> Exercise goal
Reproduce the items word for word, covering everything from the line that contains "Close the Menuet Русская версия tab" down to the line that contains "(x=107, y=87)", both of those lines included.

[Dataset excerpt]
========

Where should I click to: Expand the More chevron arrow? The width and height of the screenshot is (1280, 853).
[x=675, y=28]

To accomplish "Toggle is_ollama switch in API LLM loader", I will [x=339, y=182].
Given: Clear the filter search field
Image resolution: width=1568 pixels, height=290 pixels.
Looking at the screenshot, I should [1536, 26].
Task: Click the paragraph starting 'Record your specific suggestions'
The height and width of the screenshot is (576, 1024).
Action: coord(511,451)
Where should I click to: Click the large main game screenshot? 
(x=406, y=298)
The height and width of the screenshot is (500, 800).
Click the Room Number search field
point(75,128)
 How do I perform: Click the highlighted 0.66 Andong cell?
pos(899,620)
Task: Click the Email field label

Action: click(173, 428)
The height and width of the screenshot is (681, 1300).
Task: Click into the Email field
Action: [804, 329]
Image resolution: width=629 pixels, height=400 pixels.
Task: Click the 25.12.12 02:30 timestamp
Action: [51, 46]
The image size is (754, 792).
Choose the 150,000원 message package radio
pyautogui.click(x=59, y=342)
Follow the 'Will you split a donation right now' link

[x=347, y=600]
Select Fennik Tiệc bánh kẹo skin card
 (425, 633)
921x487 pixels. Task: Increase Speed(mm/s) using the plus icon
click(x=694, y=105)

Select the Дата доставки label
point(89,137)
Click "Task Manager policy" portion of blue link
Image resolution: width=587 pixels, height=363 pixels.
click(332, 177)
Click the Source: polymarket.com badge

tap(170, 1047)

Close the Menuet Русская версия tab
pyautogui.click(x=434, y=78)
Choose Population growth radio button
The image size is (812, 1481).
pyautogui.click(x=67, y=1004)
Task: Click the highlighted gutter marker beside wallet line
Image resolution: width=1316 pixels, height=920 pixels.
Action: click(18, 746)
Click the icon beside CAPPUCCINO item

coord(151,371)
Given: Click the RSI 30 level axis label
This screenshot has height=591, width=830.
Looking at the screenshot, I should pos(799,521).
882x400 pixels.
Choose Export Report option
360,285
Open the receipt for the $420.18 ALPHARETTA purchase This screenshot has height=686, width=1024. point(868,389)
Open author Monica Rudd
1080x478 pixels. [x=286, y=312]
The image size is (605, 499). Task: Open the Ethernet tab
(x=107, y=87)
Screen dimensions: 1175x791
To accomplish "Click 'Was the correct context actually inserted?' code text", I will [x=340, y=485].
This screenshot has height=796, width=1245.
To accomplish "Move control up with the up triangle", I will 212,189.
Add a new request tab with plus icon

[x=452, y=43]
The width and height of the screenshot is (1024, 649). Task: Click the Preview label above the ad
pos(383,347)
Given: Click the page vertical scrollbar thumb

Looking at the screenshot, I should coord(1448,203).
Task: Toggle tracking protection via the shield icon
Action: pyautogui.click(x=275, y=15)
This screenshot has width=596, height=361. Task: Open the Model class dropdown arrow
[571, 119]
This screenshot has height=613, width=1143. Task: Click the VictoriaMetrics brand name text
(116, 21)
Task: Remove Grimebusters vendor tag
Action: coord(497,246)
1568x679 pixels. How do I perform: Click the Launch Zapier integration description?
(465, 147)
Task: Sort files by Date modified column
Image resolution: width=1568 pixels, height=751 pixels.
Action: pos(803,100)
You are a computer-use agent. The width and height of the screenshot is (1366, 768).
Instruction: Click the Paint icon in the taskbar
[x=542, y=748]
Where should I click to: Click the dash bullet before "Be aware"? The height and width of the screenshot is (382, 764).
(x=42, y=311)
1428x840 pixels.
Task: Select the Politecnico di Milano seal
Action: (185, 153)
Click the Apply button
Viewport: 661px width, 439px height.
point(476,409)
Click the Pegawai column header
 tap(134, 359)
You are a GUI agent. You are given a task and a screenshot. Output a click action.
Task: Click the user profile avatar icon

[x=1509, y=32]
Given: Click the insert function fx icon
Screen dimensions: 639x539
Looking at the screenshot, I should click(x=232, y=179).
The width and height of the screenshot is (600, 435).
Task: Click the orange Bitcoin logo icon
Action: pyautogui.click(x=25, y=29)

========

> Solution
Close the Menuet Русская версия tab
pyautogui.click(x=434, y=78)
Choose Population growth radio button
The image size is (812, 1481).
pyautogui.click(x=67, y=1004)
Task: Click the highlighted gutter marker beside wallet line
Image resolution: width=1316 pixels, height=920 pixels.
Action: click(18, 746)
Click the icon beside CAPPUCCINO item

coord(151,371)
Given: Click the RSI 30 level axis label
This screenshot has height=591, width=830.
Looking at the screenshot, I should pos(799,521).
882x400 pixels.
Choose Export Report option
360,285
Open the receipt for the $420.18 ALPHARETTA purchase This screenshot has height=686, width=1024. point(868,389)
Open author Monica Rudd
1080x478 pixels. [x=286, y=312]
The image size is (605, 499). Task: Open the Ethernet tab
(x=107, y=87)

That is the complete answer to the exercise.